Iosif Aronovich Kryvelev (Russian: Иосиф Аронович Крывелёв, 1906–1991) was a Soviet scholar of religion and historian of Judaism and Christianity. From 1959 until his death Kryvelev was affiliated with the Etnography Institute of the Soviet Academy of Sciences (now Institute of Anthropology and Ethnography). By the end of the 1980s Kryvelev remained as virtually the only proponent of Christ myth theory in Soviet academia.[1]

Life

Kryvelev was born in Moscow and graduated from the Moscow Institute of History and Philosophy in 1934.[2] From 1932 he taught philosophy. Kryvelev was affiliated with Soviet atheism propaganda, having worked in the Central Museum of Irreligion in 1936–39.[2] During World War II he fought in the military.[2] In 1947–49 Kryvelev worked in the Philosophy Institute of the Soviet Academy of Sciences.[2] He attained the degrees of Doctor of Philosophy and Professor.[2] In the academic career Kryvelev declared his adeherence to the Marxist-Leninist worldview, being convinced that "the objective elucidation of historico-religious problems leads to the revealing of those aspects of religion which characterise it as the opium of the people, as a reactionary ideology acting against the interests of mankind".[3] Along with Soviet Armenian philosopher Suren Kaltakhchyan, Kryvelev published antireligious articles in Komsomolskaya Pravda.

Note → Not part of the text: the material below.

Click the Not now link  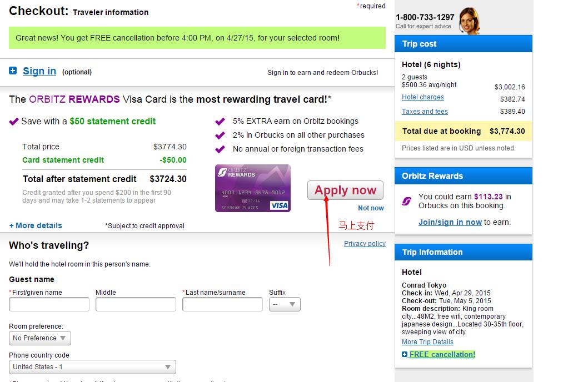coord(371,208)
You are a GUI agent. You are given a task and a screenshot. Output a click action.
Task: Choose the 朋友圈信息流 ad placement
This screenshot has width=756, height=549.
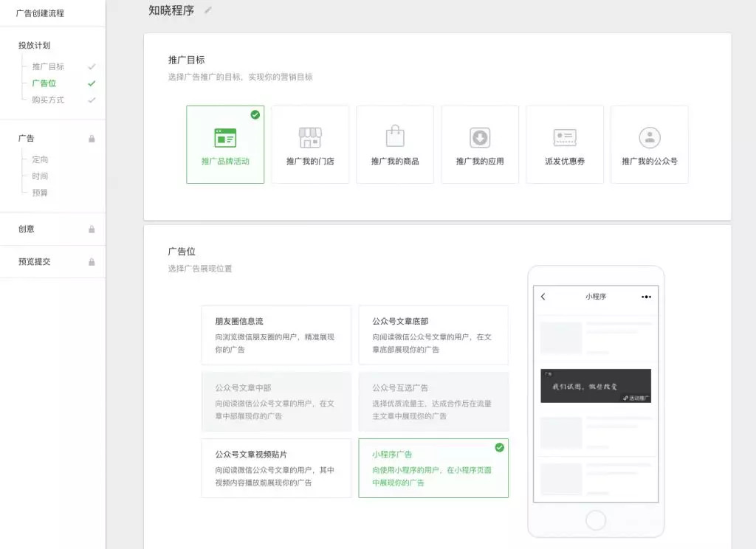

In July 1986, Kryvelev criticised Chinghiz Aitmatov's novel The Place of the Skull, believing that to reject principled, logical atheism was to reject the "very foundations of a scientific and materialist worldview".[4] Kryvelev's critical article spurred a reply from Soviet poet Yevgeni Yevtushenko in December 1986. Yevtushenko argued that Kryvelev had made a mistake by confusing the opinions of the novel's hero with those of Aitmatov himself.[4] Kryvelev died in Moscow in 1991.

References

  1. ^ Гололоб Г. "Богословие и национальный вопрос" (in Russian). Библиотека Гумер. Retrieved 12 June 2015. 
  2. ^ a b c d e "Крывелев Иосиф Аронович" (in Russian). Cerkov.ru. Retrieved 12 June 2015. 
  3. ^ James Thrower (1983). Marxist-Leninist 'Scientific Atheism' and the Study of Religion and Atheism in the USSR. Walter de Gruyter. p. 172.  
  4. ^ a b Philip Boobbyer (2008). Conscience, Dissent and Reform in Soviet Russia. Routledge. p. 190.